#### [THE PROBLEM]
Your answer must be the lines from the one containing "Task: Choose the text annotation tool" through the last line of the records below, copied exactly, with the pictures left out.

#### [DATA UNDER STUDY]
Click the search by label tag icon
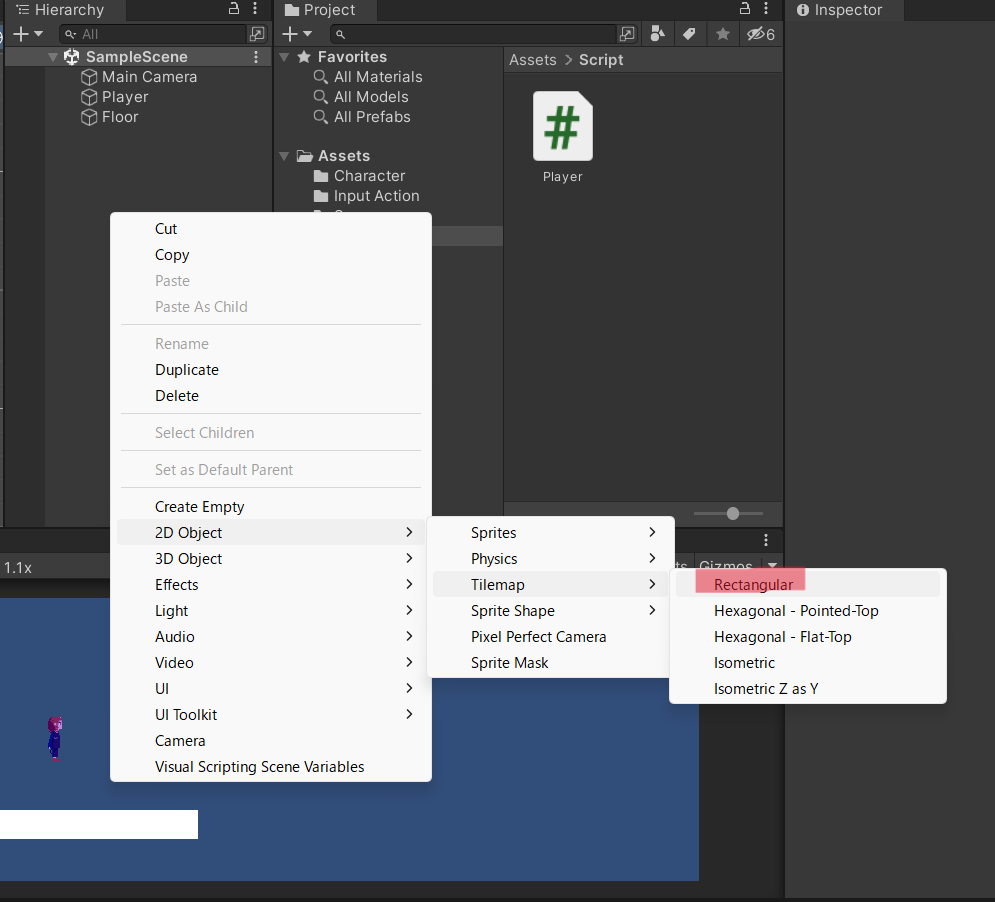The height and width of the screenshot is (902, 995). point(689,34)
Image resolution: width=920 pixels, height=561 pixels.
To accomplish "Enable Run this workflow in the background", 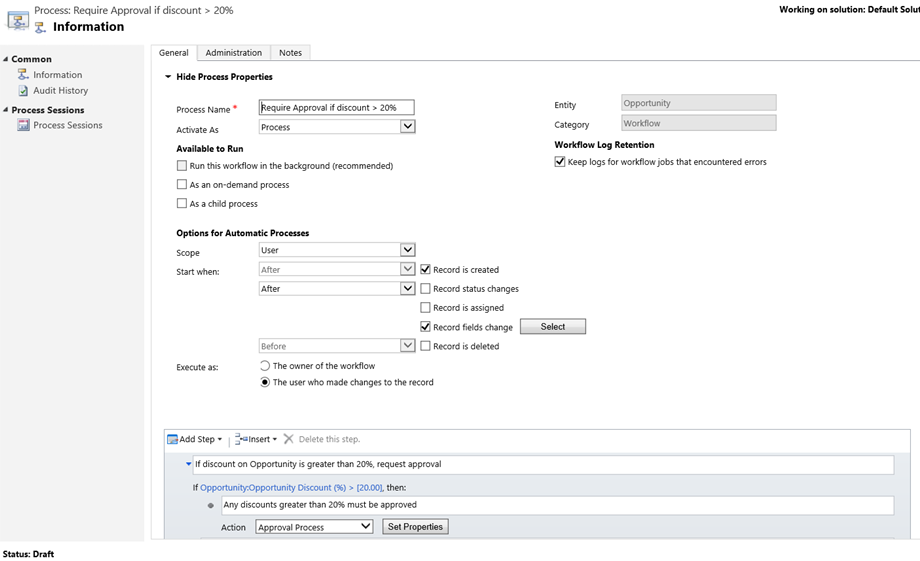I will coord(182,166).
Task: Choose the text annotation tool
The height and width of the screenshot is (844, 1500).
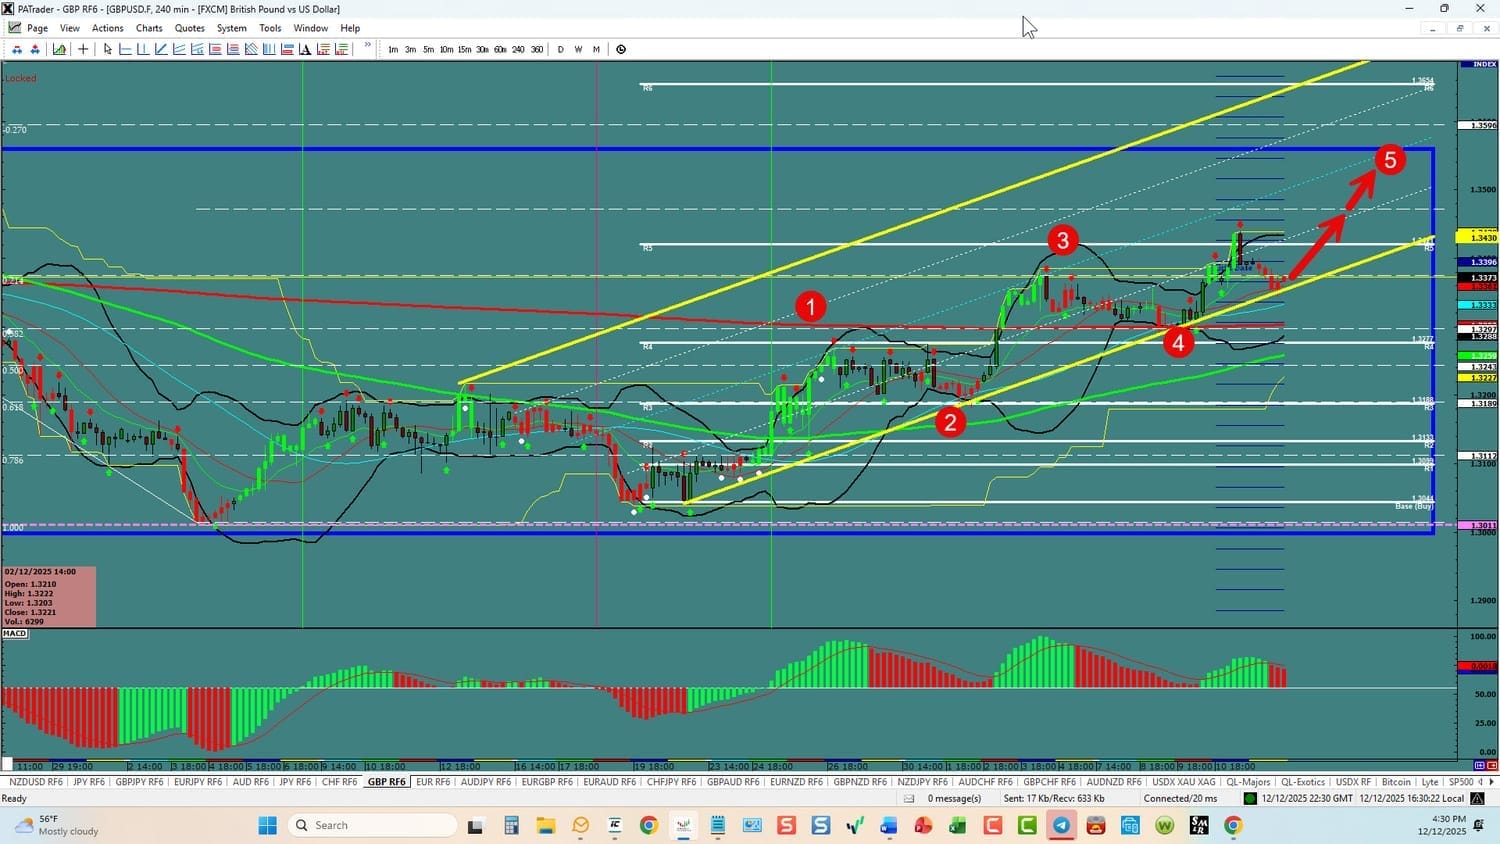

#### [ANSWER BOX]
Task: Choose the text annotation tool
The height and width of the screenshot is (844, 1500).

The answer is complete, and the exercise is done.